• _Records to use_:
########################################

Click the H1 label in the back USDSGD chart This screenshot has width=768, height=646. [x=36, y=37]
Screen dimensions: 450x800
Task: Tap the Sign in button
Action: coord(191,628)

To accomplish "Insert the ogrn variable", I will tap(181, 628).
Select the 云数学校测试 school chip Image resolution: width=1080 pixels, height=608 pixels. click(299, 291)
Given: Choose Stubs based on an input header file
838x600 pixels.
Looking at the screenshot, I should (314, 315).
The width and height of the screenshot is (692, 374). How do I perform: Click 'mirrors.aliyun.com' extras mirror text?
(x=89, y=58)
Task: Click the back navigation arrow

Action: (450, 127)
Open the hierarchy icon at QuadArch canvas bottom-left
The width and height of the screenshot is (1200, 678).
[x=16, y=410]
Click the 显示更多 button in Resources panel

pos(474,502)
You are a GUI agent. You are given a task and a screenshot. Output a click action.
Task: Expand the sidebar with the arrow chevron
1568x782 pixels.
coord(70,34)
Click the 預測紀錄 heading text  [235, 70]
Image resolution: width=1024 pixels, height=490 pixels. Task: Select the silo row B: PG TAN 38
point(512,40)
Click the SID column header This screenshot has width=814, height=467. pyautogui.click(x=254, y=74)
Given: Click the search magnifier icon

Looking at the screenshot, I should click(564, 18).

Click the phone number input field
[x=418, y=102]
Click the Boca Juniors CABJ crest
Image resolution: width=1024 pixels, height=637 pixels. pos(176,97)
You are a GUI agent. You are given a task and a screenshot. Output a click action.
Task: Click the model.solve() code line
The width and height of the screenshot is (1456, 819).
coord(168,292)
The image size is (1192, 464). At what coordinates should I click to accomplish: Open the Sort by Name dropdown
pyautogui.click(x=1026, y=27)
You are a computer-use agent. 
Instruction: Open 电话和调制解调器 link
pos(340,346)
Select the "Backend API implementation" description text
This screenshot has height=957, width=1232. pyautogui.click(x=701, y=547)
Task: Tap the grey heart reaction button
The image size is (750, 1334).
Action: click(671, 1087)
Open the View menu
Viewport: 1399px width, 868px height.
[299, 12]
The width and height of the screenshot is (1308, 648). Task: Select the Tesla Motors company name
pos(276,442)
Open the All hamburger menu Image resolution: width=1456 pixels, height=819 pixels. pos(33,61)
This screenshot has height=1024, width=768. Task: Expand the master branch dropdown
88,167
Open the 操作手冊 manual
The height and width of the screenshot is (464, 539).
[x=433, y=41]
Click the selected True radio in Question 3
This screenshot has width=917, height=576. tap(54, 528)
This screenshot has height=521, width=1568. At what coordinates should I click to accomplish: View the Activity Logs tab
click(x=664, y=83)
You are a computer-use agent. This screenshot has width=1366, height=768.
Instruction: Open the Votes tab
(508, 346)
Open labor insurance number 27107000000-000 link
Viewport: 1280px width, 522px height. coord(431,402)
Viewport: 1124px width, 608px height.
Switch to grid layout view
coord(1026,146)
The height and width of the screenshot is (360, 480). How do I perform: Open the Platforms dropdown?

########################################

• _Task description_:
What you return must be an exact retyping of the lines above starting at the line with "Task: Tap the grey heart reaction button" and ending at the line with "Open the 操作手冊 manual", and nothing besides.

• _Your response_:
Task: Tap the grey heart reaction button
The image size is (750, 1334).
Action: click(671, 1087)
Open the View menu
Viewport: 1399px width, 868px height.
[299, 12]
The width and height of the screenshot is (1308, 648). Task: Select the Tesla Motors company name
pos(276,442)
Open the All hamburger menu Image resolution: width=1456 pixels, height=819 pixels. pos(33,61)
This screenshot has height=1024, width=768. Task: Expand the master branch dropdown
88,167
Open the 操作手冊 manual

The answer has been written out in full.